Top-down good. Bottom-up bad. Unnngghh. :-)

I'll freely admit, there are times when top-down is the way to go.  But
it's not the way I do most of the programs I write by myself.

I start out with a "bottom" that consists of lots of -- okay, I'll go 
along with the name -- ADT's which are likely to be of use in just 
about any kind of program: lists, queues, hash-tables, avl-trees, 
flexible buffers, priority queues and so on.  Next I use these to form 
ADT's which are specific to the low-level objects under consideration, 
etc.  And so it goes from bottom to top.  The payoff comes when you want
to change something. All you have to do is reshuffle these building blocks,
which are still quite useful. But if you go from the top to the bottom, 
a change at the top is likely to invalidate the whole blasted thing.

I sometimes carry it to unlikely extremes.   My group is writing a Pascal 
compiler. If ever there seemed to be a top-down kind of task, that seemed to be
it.  I mean, Pascal is already done, for Pete's sake.  There are standards
documents which tell you what a Pascal compiler absolutely *has* to do.
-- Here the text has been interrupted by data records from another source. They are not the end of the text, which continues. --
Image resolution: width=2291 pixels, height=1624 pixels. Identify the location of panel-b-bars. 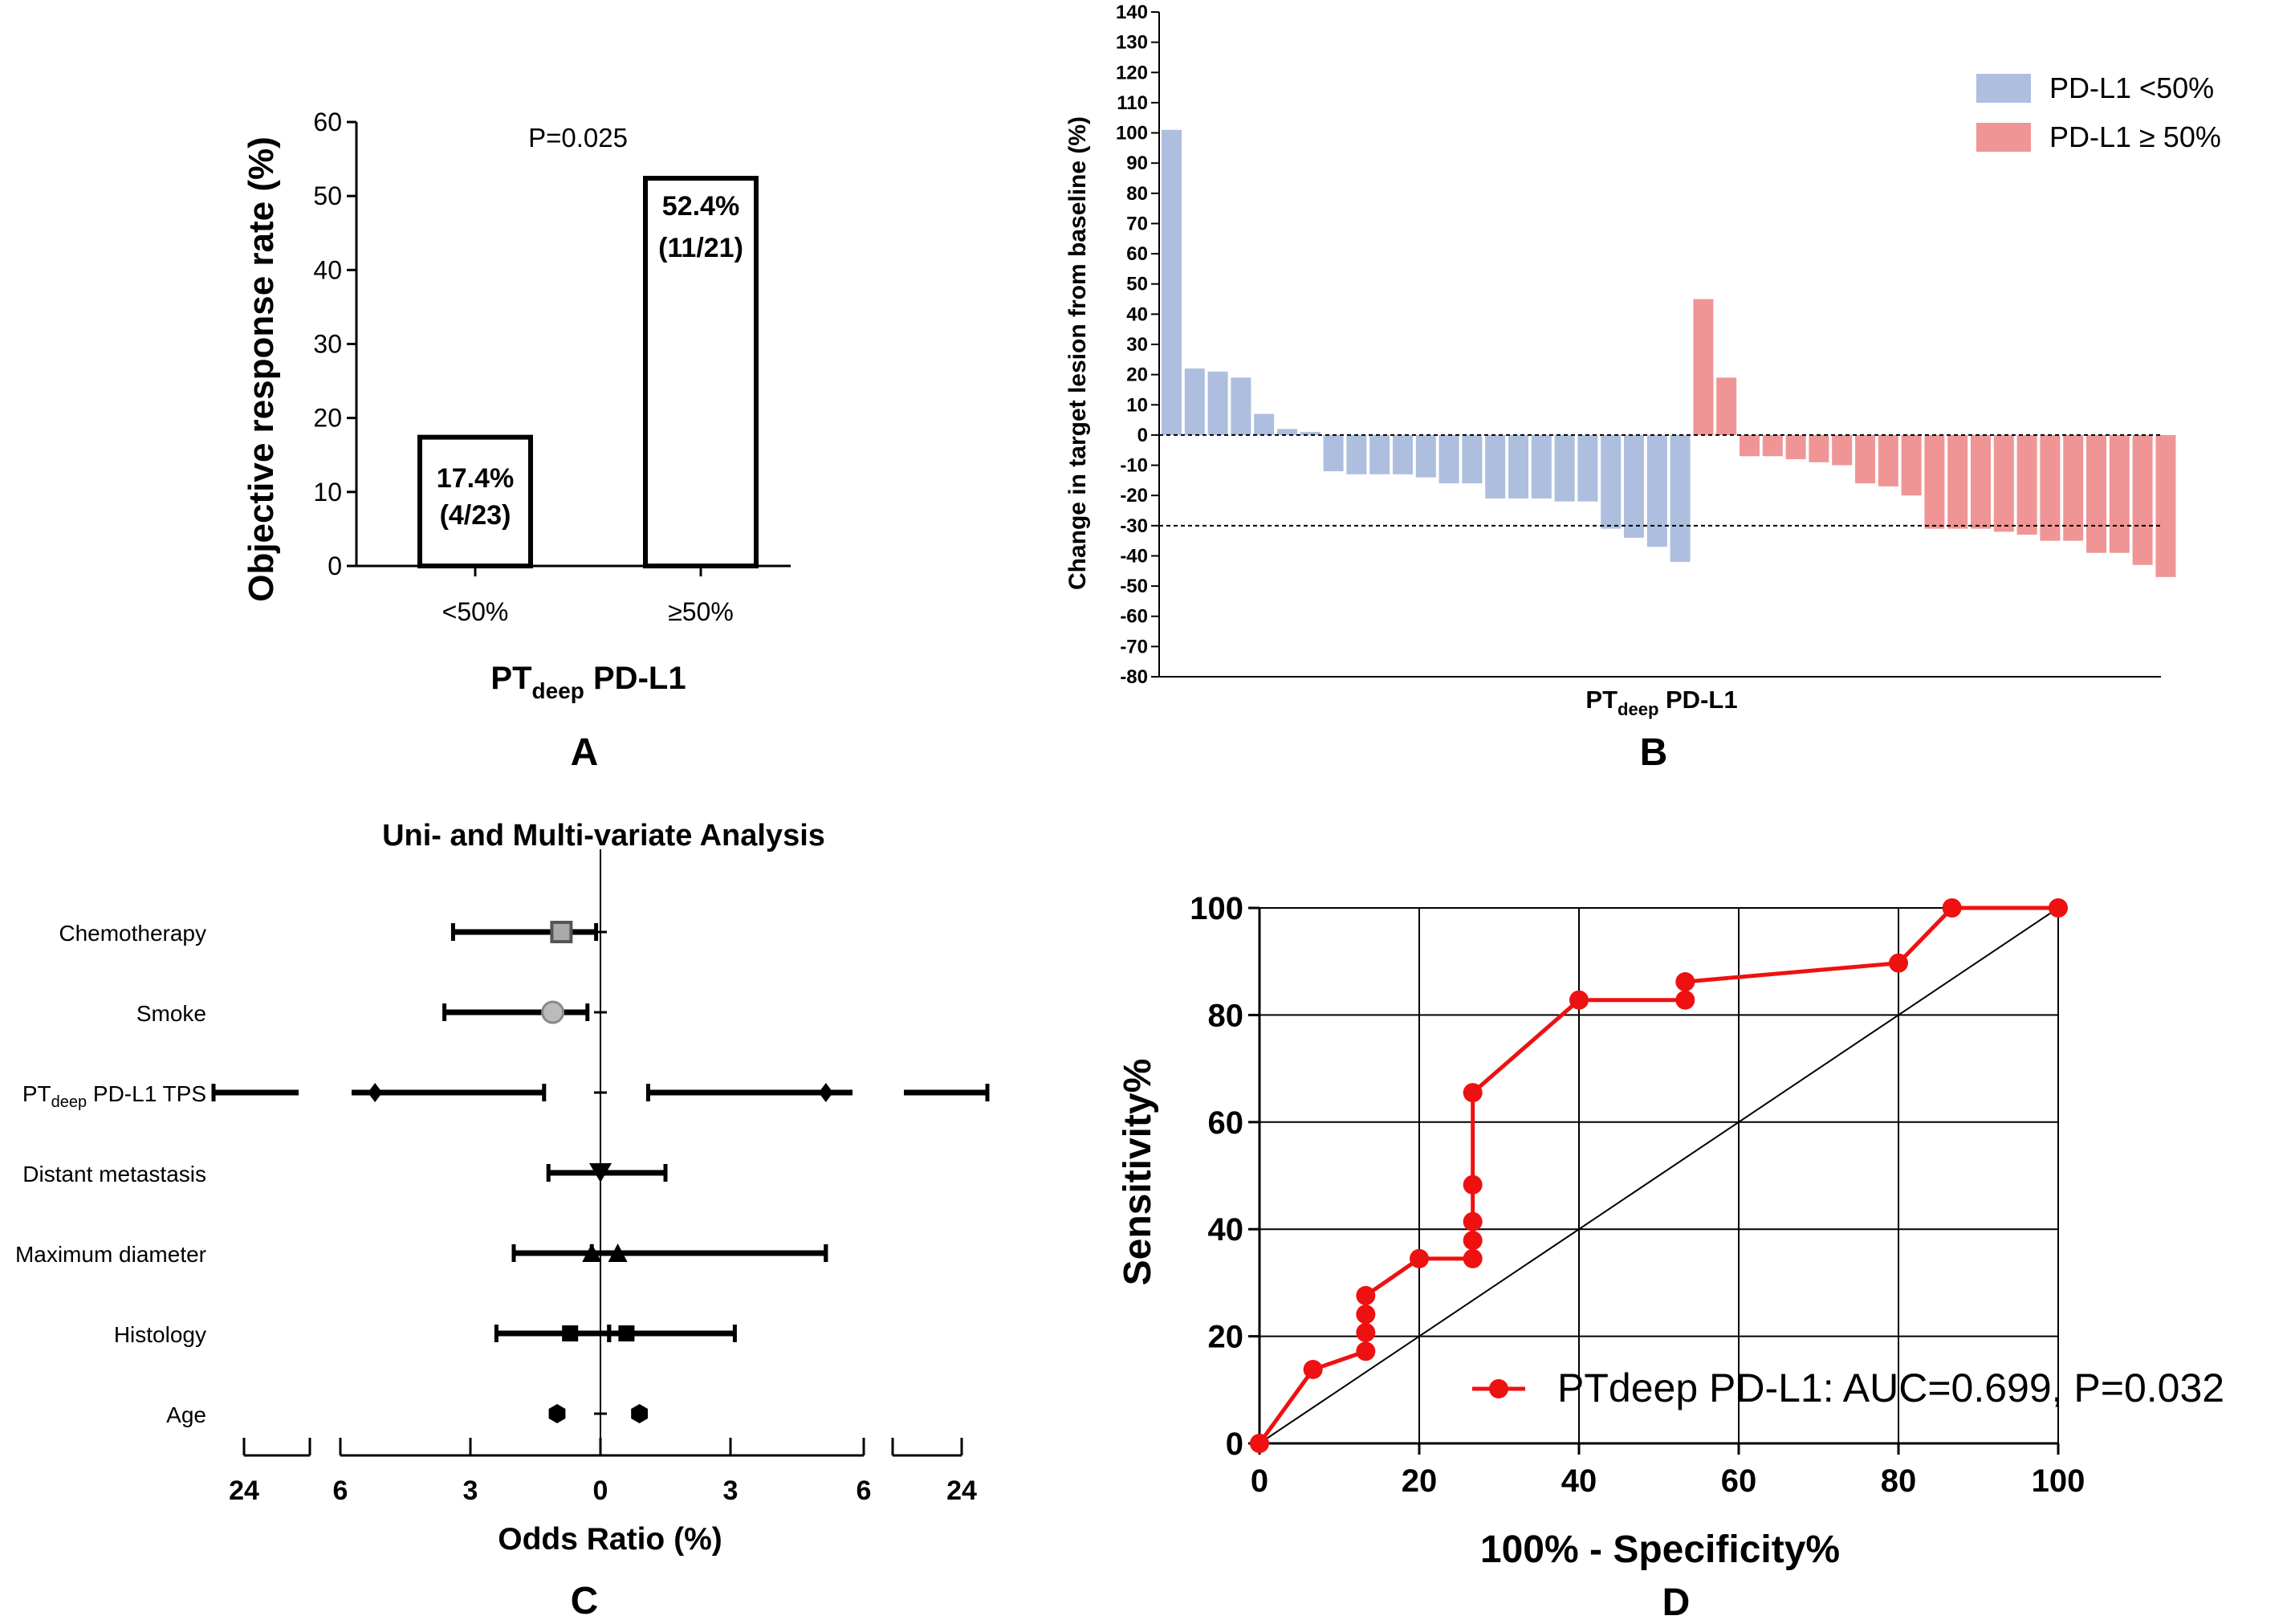
(1668, 353).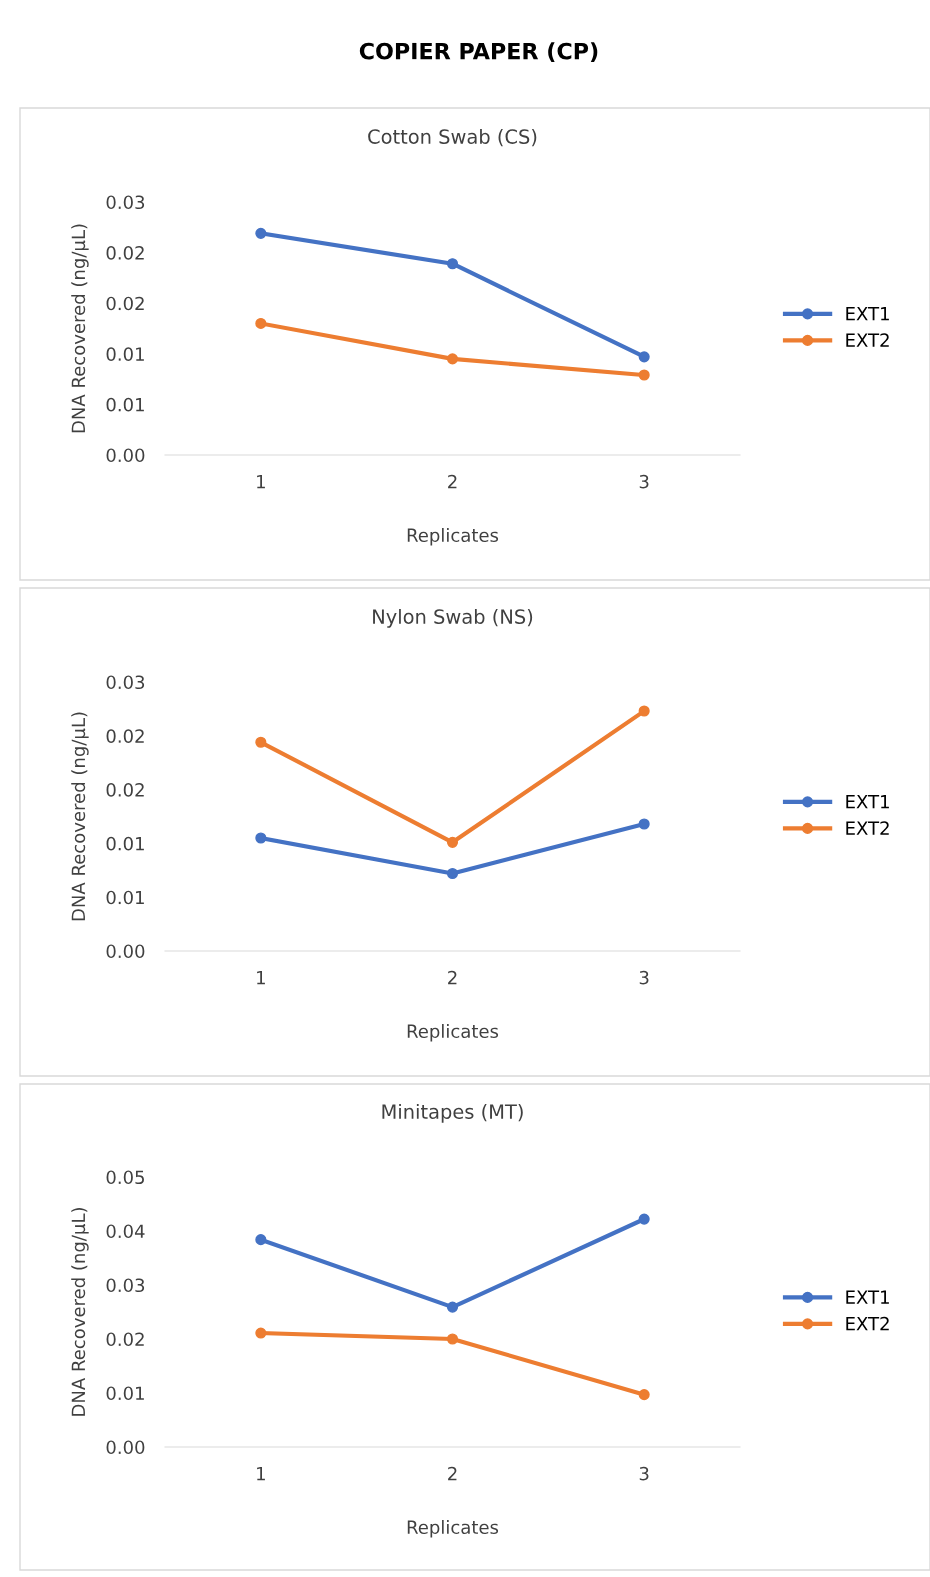 The image size is (930, 1577). Describe the element at coordinates (126, 1232) in the screenshot. I see `y-tick-label: 0.04` at that location.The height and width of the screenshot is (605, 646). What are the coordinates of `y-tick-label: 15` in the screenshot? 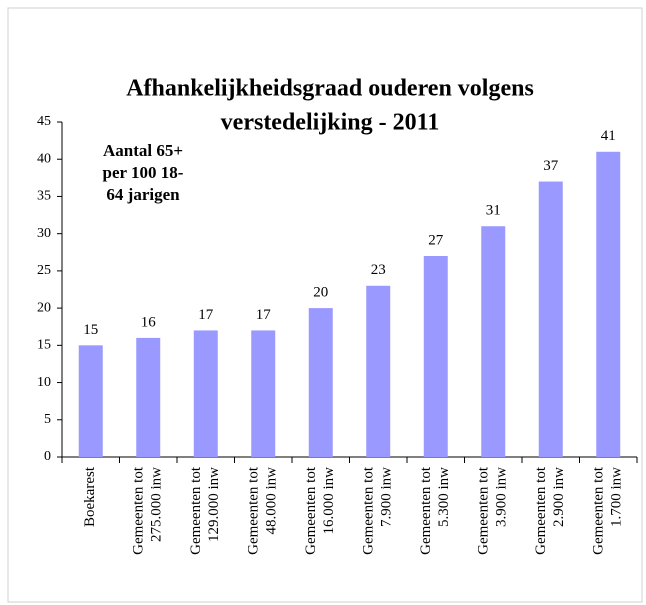 It's located at (44, 346).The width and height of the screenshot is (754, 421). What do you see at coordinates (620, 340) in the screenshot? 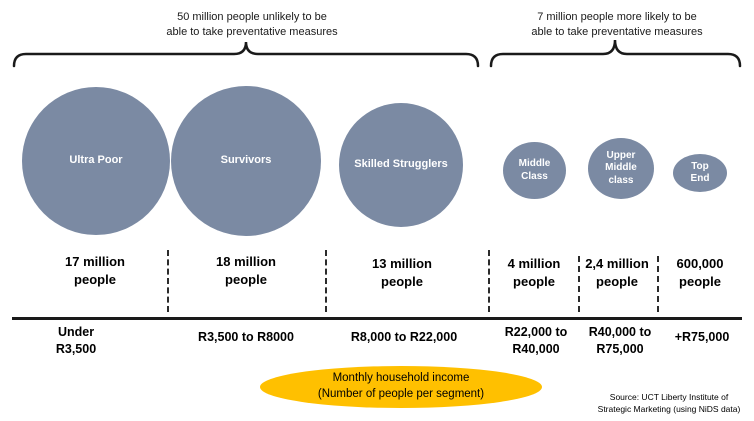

But..
I started out with my bag of standard ADT's anyway, and then defined some
more: Pascal blocks, types, parms, variable-accesses...  just about
every kind of Pascal-object you can think of.  One by one we implemented
them as we worked our way up to type-definitions, expression-trees, statements.
The methods for these ADT's went into a library.

It was only a matter of a few weeks, long before the compiler's high level 
was anywhere near finished, that it paid off.  Another group was doing 
a mouse-driven frontend for the interactive embedded compile/load/go
feature that we have.  They needed to be able to capture all of the 
type-information, formal parameters and so forth about the program being 
run, then fish around in it finding all the variables of this type, 
building all the short expressions that are assignment compatible to the 
second formal parm of procedure foo, etc..   

No problemo.  

Just link with the new Pascal-compiler-library and do yo thang! 
I was psyched.

Try doing that with a Pascal compiler that was designed top-down to
be a Pascal compiler.

billwolf@hubcap.clemson.edu (William Thomas Wolfe,2847,) (02/24/89)

From article <2325@goofy.megatest.UUCP>, by djones@megatest.UUCP (Dave Jones):
> In an article by rjh@cs.purdue.EDU, Bob Hathaway says that he usually
> uses ADT's to do top-down design and implementation. [...] But I don't 
> usually do top-down.  I do bottom-up.  Design, implementation, test, 
> everything.  [...] I'll freely admit, there are times when top-down 
> is the way to go.  But it's not the way I do most of the programs I 
> write by myself.  I start out with a "bottom" that consists of lots of
> [general-purpose] ADT's [...].  Next I use these to form ADT's which 
> are specific to the low-level objects under consideration, etc.  

    The relevant literature states, I believe, that most good programmers
    combine the top-down and bottom-up techniques; the programmer typically 
    starts with two interfaces and a semantic gap, and then builds each 
    interface in the direction of the other in some programmer-dependent 
    ordering, ultimately bridging the gap by joining the two interfaces at 
    some point in the "middle", somewhere between the two.

    Thus, rather than argue which face of the coin is better than the
    other one, perhaps the participants in this discussion should 
    recognize that each strategy has its advantages, and that each 
    functions best when applied in conjunction with the other.